Calorie restriction [CR; ~65% of ad libitum (AL) intake] improves insulin-stimulated glucose uptake (GU) and Akt phosphorylation in skeletal muscle. We aimed to elucidate the effects of CR on 1) processes that regulate Akt phosphorylation [insulin receptor (IR) tyrosine phosphorylation, IR substrate 1-phosphatidylinositol 3-kinase (IRS-PI3K) activity, and Akt binding to regulatory proteins (heat shock protein 90, Appl1, protein phosphatase 2A)]; 2) Akt substrate of 160-kDa (AS160) phosphorylation on key phosphorylation sites; and 3) atypical PKC (aPKC) activity.
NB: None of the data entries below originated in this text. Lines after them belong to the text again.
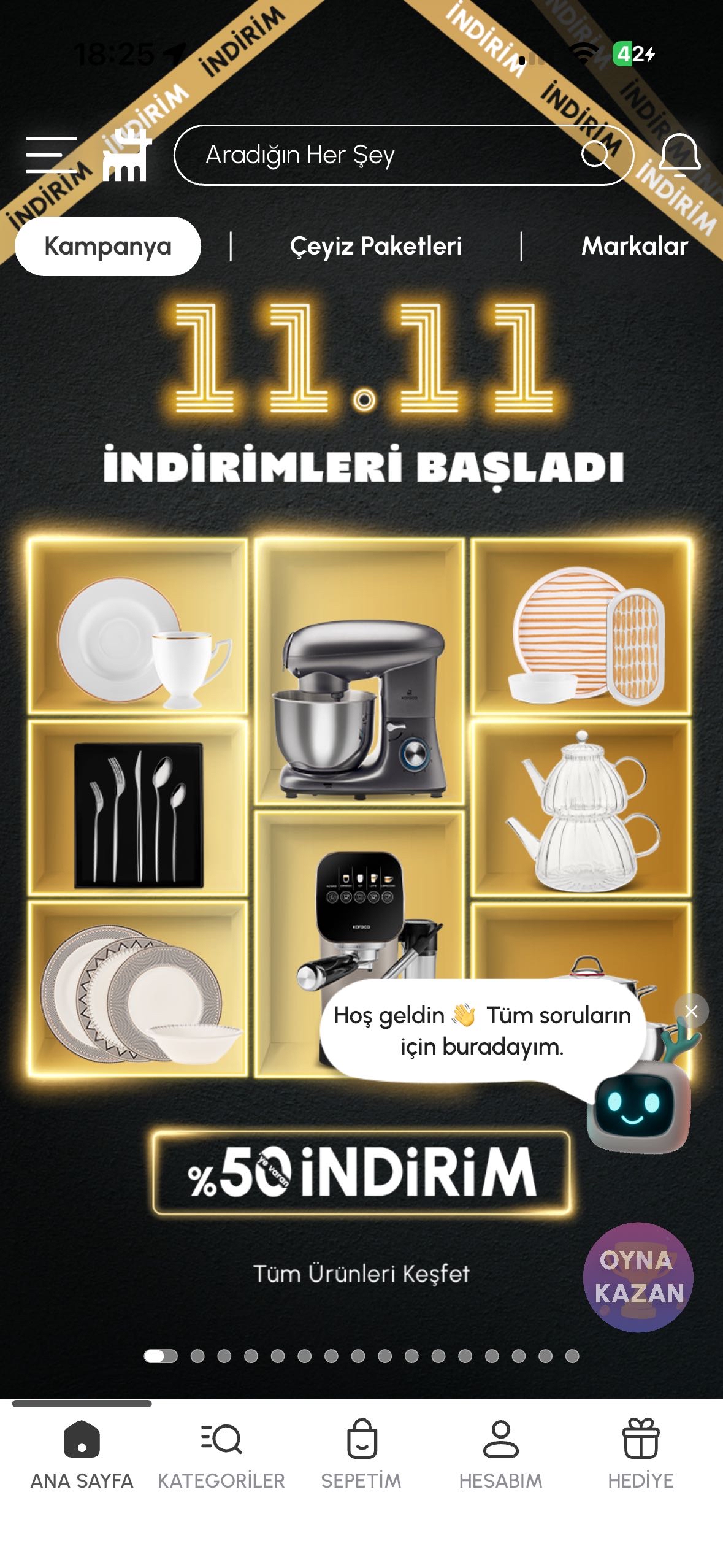Open the Markalar tab
Screen dimensions: 723x1568
point(634,246)
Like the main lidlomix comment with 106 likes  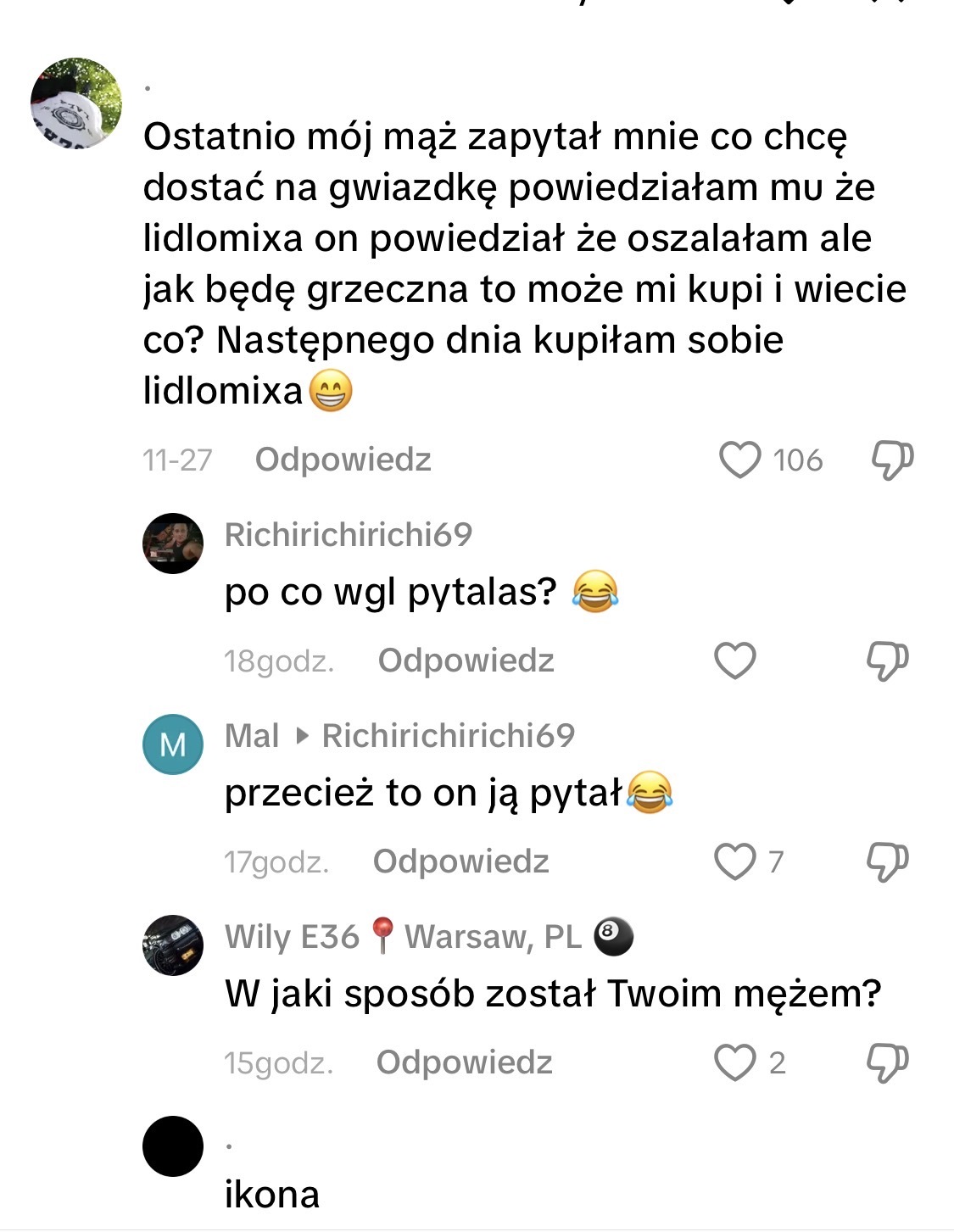point(739,460)
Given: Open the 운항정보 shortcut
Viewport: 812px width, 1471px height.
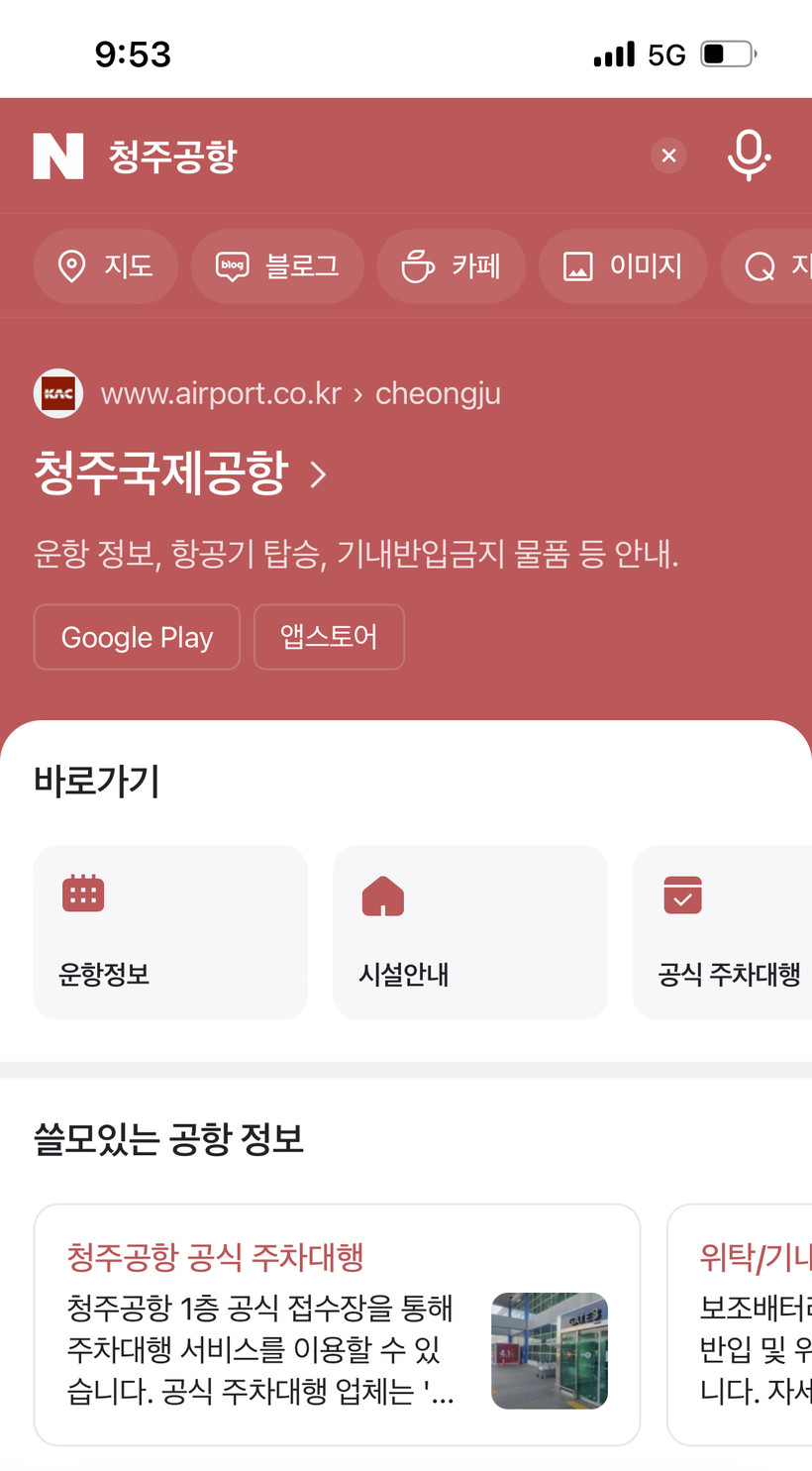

Isolated epitrochlearis (fast-twitch) and soleus (slow-twitch) muscles from AL or CR (6 mo duration) 9-mo-old male F344BN rats were incubated with 0, 1.2, or 30 nM insulin and 2-deoxy-[(3)H]glucose. Some CR effects were independent of insulin dose or muscle type: CR caused activation of Akt (Thr(308) and Ser(473)) and GU in both muscles at both insulin doses without CR effects on IRS1-PI3K, Akt-PP2A, or Akt-Appl1. Several muscle- and insulin dose-specific CR effects were revealed. Akt-HSP90 binding was increased in the epitrochlearis; AS160 phosphorylation (Ser(588) and Thr(642)) was greater for CR epitrochlearis at 1.2 nM insulin; and IR phosphorylation and aPKC activity were greater for CR in both muscles with 30 nM insulin. On the basis of these data, our working hypothesis for improved insulin-stimulated GU with CR is as follows: 1) elevated Akt phosphorylation is fundamental, regardless of muscle or insulin dose; 2) altered Akt binding to regulatory proteins (HSP90 and unidentified Akt partners) is involved in the effects of CR on Akt phosphorylation; 3) Akt effects on GU depend on muscle- and insulin dose-specific elevation in phosphorylation of Akt substrates, including, but not limited to, AS160; and 4) greater IR phosphorylation and aPKC activity may contribute at higher insulin doses.

Insulin resistance for glucose uptake and Akt2 phosphorylation in the soleus, but not epitrochlearis, muscles of old vs. adult rats.

The slow-twitch soleus, but not fast-twitch muscle, of old vs. adult rats has previously been demonstrated to become insulin resistant for in vivo glucose uptake. We probed cellular mechanisms for the age effect by assessing whether insulin resistance for glucose uptake was an intrinsic characteristic of the muscle ex vivo and by analyzing key insulin signaling steps. We hypothesized that isolated soleus and epitrochlearis (fast-twitch) muscles from old (25 mo) vs. adult (9 mo) male Fisher-344 x Brown Norway rats would have insulin resistance for Akt2 Thr308 phosphorylation (pAkt2Thr308), AS160 phosphorylation Thr642 (pAS160Thr642), and atypical PKC (aPKCzeta/lambda) activity corresponding in magnitude to the extent of insulin resistance for [3H]-2-deoxyglucose (2-DG) uptake. Epitrochlearis insulin-stimulated 2-DG uptake above basal values was unaltered by age, and epitrochlearis pAkt2Thr308, pAS160Thr642, and aPKCzeta/lambda activity were not significantly different in adult vs. old rats. Conversely, insulin-stimulated 2-DG uptake by the soleus of old vs. adult rats was reduced with 1.2 nM (42%) and 30 nM (28%) insulin concomitant with an age-related decline in pAkt2Thr308 of the insulin-stimulated soleus. There were no age effects on pAS160Thr642 or aPKCzeta/lambda activity or abundance of Akt2, AS160, GLUT4 or Appl1 protein in either muscle. The results suggest the possibility that an age-related decline in pAkt2Thr308, acting by a mechanism other than reduced pAS160Thr642, may play a role in the insulin resistance in the soleus of old rats. Skeletal muscle insulin resistance in old age is distinctive compared with other insulin-resistant rodent models that are not selective for greater insulin resistance in the soleus vs. the epitrochlearis.